### [ABOUT THIS TASK]
Beginning at the line that holds "This screenshot has width=798, height=1510.", repeat every line through the last line of the material, exactly, and drop any pictures.

### [GIVEN ENTRIES]

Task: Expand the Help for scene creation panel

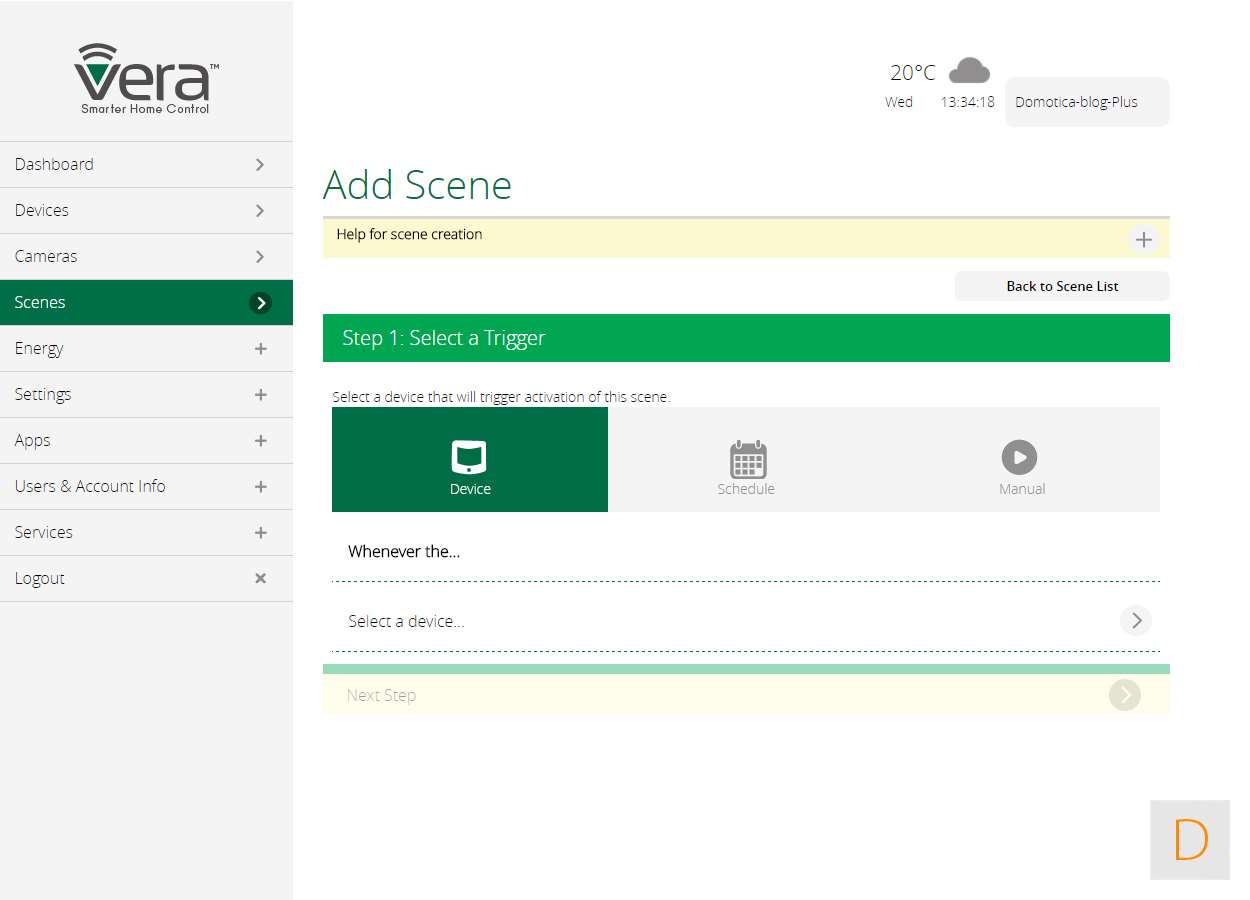Action: [1143, 240]
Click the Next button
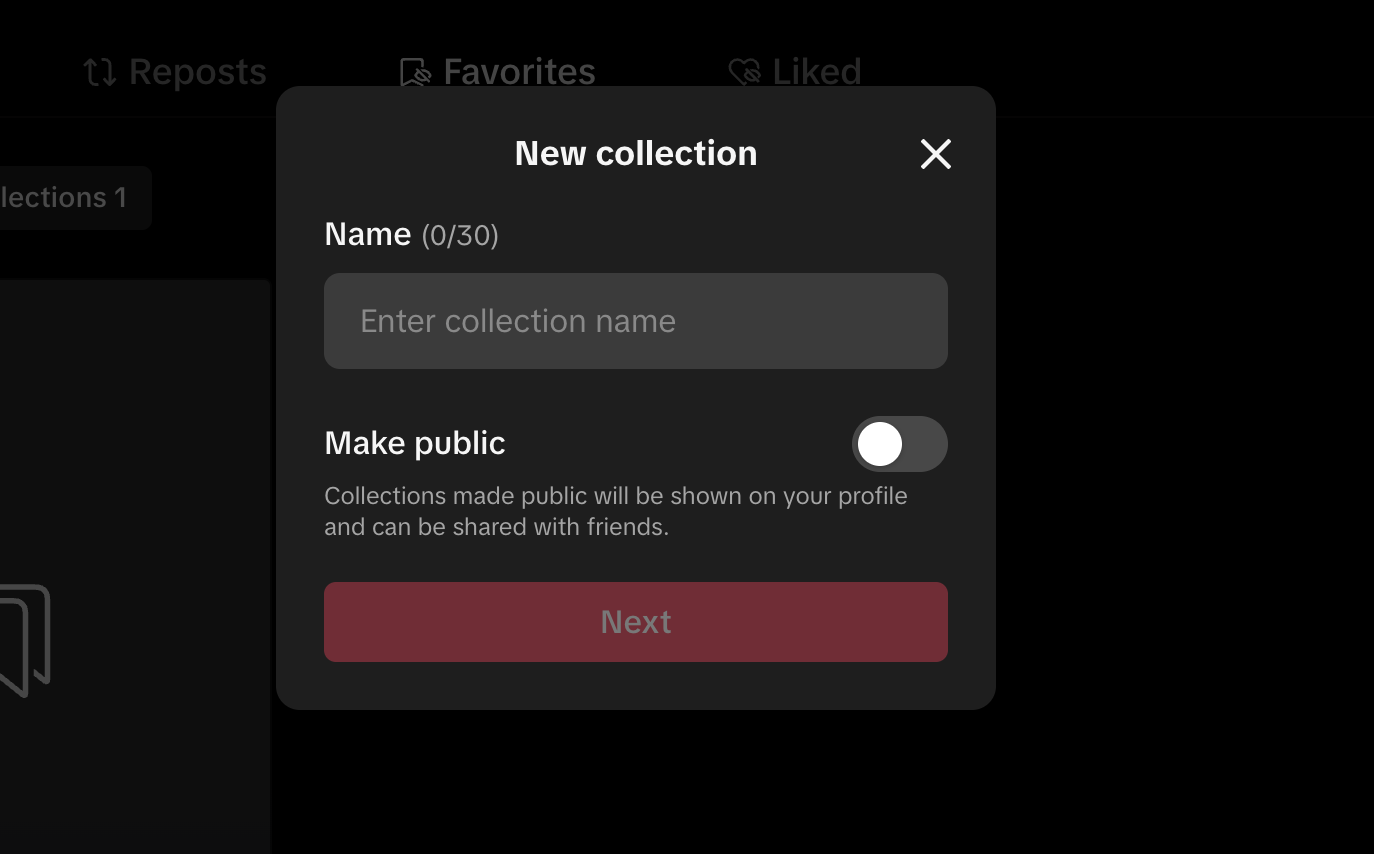Image resolution: width=1374 pixels, height=854 pixels. (636, 622)
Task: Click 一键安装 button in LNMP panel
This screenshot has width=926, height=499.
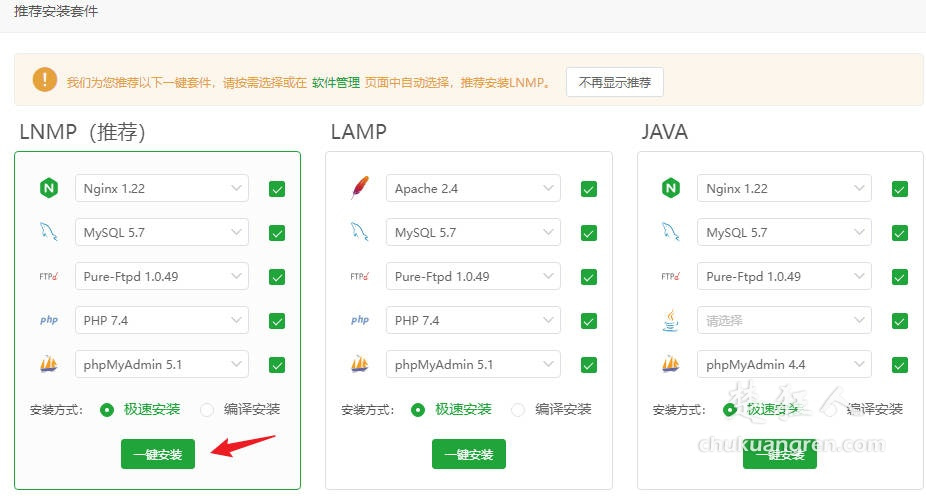Action: tap(158, 454)
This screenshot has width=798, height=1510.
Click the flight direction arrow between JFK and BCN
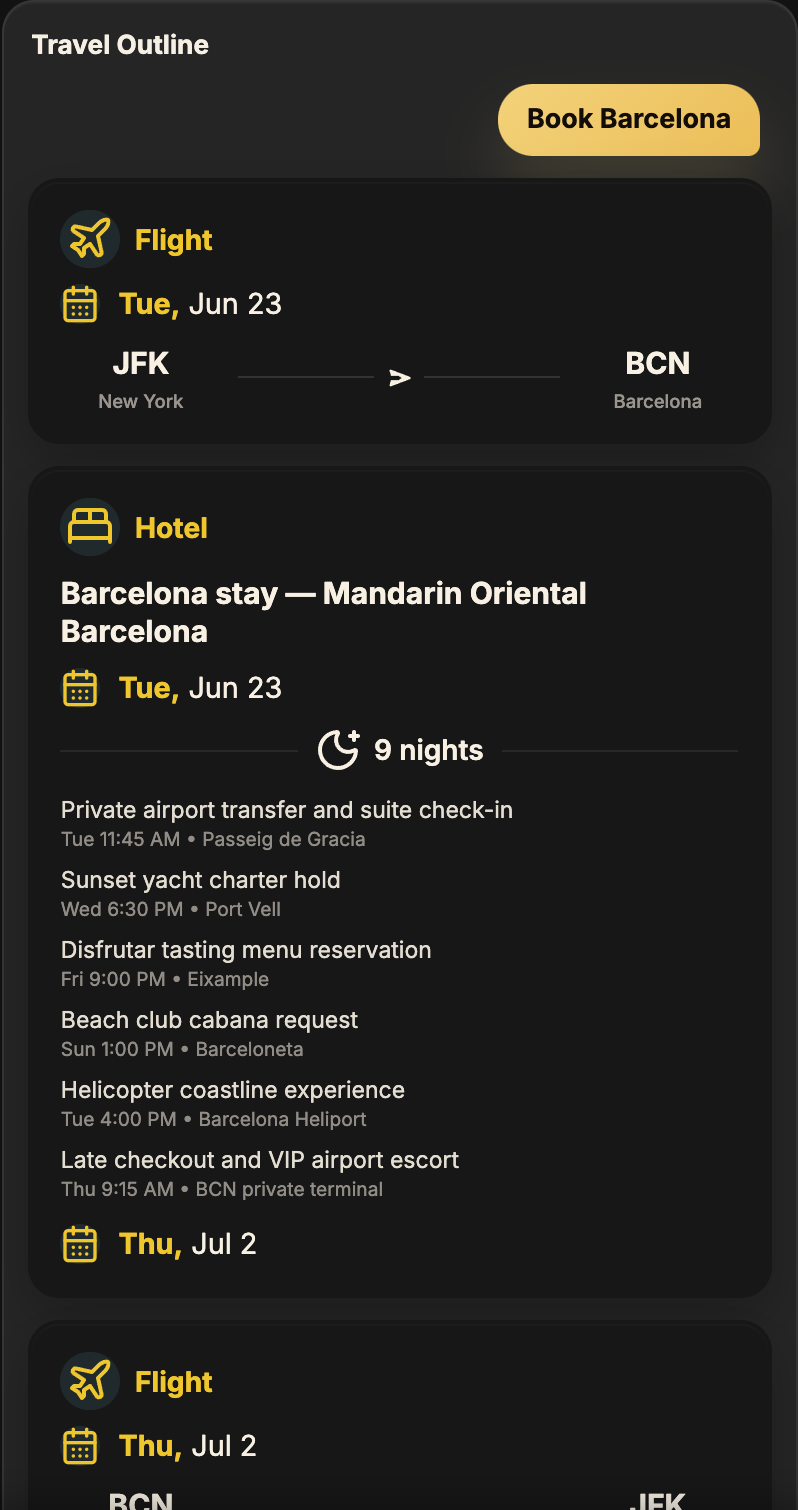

### [REPLY]
This screenshot has width=798, height=1510.
Click the flight direction arrow between JFK and BCN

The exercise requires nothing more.